start Excerpted text

Kepler's laws (i.e., Kepler's laws of planetary motion) are three laws that cover the basic kinematics (description of rules governing the motions) of the solar system's planets, and are useful for many cases of orbiting bodies. Johannes Kepler worked them out in the 16th century in his effort to find a mathematical basis for the known astronomy.

  1. The orbits are elliptical, with the Sun at a focus of the ellipse.
  2. The orbital speed is such that a line between planet and Sun sweeps out the same area over any equal time-intervals.
  3. The square of the orbital period is proportional to the cube of the orbit's semi-major axis.

An orbit that follows these laws is termed a Keplerian orbit. Considering a circle to be a special case of an ellipse, the laws do say a circular orbit's speed is constant.

end Excerpted text
start Data section

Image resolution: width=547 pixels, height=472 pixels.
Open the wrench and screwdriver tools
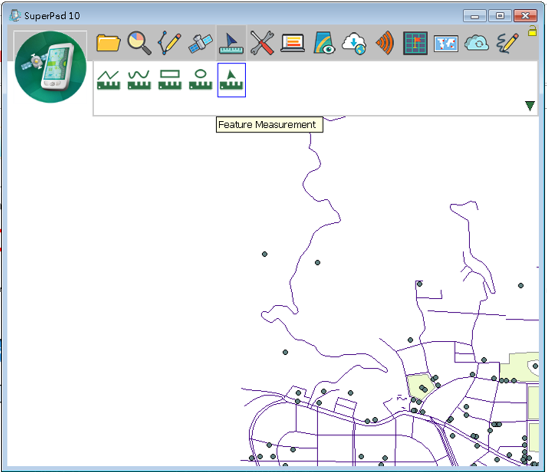262,43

end Data section

### Problem set
1. In the text on Kepler's laws, what term is used for an orbit that follows these laws?
2. List every law of planetary motion that the text on Kepler's laws states.

### Solutions to the problems
1. A Keplerian orbit.

2.
1. The orbits are elliptical, with the Sun at a focus of the ellipse.
2. The orbital speed is such that a line between planet and Sun sweeps out the same area over any equal time-intervals.
3. The square of the orbital period is proportional to the cube of the orbit's semi-major axis.